List, from the lines below, each one with "agent" in it.

◆ ◆ ◆ ◆ ◆ ◆ ◆

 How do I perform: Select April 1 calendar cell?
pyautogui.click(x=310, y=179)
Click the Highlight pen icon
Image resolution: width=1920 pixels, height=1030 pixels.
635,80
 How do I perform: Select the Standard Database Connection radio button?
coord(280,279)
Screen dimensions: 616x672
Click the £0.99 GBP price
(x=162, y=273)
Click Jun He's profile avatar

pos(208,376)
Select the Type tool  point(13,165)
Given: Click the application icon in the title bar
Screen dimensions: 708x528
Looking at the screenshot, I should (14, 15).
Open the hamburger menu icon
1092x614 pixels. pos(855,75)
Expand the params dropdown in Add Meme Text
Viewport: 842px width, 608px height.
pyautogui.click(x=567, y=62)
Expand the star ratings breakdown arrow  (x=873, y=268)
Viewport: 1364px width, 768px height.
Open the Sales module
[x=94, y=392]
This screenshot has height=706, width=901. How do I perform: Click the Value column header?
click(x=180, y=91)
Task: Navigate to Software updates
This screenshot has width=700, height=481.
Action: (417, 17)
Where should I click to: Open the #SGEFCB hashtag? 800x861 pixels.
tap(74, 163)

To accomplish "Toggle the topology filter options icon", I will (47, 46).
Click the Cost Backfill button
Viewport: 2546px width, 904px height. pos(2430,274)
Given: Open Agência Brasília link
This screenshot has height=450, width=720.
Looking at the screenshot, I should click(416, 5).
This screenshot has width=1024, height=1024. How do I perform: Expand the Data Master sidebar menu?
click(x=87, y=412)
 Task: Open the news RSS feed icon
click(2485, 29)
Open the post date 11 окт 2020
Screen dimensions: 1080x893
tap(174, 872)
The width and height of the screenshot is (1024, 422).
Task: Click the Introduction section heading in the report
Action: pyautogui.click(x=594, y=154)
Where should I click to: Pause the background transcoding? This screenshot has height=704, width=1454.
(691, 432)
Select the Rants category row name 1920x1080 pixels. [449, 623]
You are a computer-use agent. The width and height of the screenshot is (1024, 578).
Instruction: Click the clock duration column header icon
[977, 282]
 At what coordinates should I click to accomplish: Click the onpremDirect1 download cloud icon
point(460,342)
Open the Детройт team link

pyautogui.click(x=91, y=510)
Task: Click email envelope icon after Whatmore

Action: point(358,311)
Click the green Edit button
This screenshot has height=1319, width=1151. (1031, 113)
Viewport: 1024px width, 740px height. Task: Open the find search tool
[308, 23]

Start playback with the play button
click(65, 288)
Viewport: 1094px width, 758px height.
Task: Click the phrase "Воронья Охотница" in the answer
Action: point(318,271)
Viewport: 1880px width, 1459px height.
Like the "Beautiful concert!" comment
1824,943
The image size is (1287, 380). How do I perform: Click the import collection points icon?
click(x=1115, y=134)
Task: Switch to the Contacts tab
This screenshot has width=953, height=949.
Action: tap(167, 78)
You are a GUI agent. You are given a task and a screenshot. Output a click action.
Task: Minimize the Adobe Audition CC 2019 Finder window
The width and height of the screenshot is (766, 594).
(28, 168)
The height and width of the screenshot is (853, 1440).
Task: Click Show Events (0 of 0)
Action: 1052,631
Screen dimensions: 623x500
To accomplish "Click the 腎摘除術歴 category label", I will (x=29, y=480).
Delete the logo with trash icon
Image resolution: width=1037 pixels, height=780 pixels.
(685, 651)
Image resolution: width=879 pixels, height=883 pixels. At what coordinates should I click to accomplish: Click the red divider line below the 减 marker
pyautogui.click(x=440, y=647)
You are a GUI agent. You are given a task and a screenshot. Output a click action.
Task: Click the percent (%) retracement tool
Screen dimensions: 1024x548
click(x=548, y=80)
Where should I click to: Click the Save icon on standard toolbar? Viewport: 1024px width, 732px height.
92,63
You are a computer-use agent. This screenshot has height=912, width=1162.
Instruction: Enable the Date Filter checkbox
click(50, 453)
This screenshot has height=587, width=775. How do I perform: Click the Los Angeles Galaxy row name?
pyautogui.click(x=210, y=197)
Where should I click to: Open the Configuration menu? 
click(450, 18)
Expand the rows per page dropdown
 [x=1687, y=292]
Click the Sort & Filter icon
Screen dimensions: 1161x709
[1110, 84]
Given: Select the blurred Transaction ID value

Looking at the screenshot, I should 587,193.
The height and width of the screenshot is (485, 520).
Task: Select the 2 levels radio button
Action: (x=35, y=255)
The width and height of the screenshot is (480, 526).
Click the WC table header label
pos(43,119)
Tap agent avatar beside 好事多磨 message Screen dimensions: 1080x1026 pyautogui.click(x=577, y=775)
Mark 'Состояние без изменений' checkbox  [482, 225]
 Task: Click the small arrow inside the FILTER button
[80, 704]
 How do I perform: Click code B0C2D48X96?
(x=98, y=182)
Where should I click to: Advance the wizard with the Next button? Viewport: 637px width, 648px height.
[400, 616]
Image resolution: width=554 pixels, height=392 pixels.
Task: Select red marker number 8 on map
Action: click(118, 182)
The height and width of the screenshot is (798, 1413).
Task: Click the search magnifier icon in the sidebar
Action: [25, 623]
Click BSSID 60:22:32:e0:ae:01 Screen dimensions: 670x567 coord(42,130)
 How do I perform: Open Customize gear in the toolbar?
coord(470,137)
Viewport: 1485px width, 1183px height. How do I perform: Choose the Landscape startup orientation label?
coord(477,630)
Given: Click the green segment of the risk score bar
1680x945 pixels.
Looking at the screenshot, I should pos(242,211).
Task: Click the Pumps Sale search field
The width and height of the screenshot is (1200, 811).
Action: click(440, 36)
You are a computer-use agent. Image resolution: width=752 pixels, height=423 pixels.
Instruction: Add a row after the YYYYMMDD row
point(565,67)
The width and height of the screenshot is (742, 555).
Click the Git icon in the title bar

◆ ◆ ◆ ◆ ◆ ◆ ◆

## RESPONSE AREA
You are a computer-use agent. The width and height of the screenshot is (1024, 578).
You are a GUI agent. You are given a task and a screenshot. Output a click action.
You are a GUI agent. You are given a task and a screenshot. Output a click action.
You are a computer-use agent. This screenshot has height=912, width=1162.
Tap agent avatar beside 好事多磨 message Screen dimensions: 1080x1026 pyautogui.click(x=577, y=775)
You are a computer-use agent. Image resolution: width=752 pixels, height=423 pixels.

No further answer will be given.